藤原竜也の妻である吹石一恵も医者であるが、休暇を取ったあるときに白血病の子どもの容態が急変してそのことを親に責められて、それ以降は病院に泊まり込みで仕事に専念するようになる。このあたり、見ていた違和感をいだいてしまう。医者は聖職者ではない。勤務時間を越えて働くのは家族を犠牲にすることであるから褒められることではない。たまにそのようなことがあってもいいかもしれないが、残業が慢性化している職場は上司の責任であり、採用人数を増やして、ひとりあたりの負担が増えないようにすべきである、と私は考える。

献身的に働くことはたしかに美徳であるが、やり過ぎはよくないと思う。そんなことで、この映画自体に流れる患者への異様なまでのより添いは、自分の心には訴えなかった。

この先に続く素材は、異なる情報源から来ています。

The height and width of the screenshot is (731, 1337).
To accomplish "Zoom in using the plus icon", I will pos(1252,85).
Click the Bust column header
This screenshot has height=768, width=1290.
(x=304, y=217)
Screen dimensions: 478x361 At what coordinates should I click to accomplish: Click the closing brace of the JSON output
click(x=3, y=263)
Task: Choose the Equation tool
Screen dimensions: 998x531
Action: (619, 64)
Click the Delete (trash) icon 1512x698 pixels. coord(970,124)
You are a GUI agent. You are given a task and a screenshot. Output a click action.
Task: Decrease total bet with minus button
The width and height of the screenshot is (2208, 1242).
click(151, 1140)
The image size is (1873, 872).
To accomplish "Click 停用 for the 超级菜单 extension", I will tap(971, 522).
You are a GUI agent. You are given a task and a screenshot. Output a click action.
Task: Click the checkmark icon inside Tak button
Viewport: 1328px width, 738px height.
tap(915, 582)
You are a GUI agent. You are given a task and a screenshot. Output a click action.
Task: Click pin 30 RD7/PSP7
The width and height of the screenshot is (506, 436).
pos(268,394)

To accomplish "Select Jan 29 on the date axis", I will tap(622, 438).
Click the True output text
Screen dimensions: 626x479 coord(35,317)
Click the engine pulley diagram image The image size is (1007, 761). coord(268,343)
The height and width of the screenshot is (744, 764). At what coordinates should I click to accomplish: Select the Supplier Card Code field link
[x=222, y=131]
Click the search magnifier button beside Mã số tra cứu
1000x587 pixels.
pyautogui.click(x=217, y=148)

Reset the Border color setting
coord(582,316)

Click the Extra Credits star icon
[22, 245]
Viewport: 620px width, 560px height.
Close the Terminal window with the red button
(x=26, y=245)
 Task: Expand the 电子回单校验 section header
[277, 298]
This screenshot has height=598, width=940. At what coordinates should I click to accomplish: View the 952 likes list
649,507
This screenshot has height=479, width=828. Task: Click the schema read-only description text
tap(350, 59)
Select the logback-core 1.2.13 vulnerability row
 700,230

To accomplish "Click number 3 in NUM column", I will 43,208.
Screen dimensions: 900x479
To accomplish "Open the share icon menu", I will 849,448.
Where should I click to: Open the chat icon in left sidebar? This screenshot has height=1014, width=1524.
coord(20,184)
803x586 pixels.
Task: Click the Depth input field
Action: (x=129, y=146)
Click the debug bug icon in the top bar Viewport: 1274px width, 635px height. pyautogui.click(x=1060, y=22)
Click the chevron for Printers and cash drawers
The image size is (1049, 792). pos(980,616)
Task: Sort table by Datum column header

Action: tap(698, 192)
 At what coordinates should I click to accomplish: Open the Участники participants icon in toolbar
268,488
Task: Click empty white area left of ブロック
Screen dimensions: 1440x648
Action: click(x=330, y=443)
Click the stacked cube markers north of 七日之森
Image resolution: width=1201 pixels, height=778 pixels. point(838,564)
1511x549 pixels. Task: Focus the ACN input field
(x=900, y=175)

この映画で唯一感動したのは、柄本明を屋上に連れて行き、そこで明かりを消して、満点の星空を見せたことだ。都会に住んでいると、星を見ることがなくなる。星を見ること、少年の頃に無心に夜空を眺めたことを思い出して、その点は感動した。その点で、この映画は続編の方に高い評価を与えたい。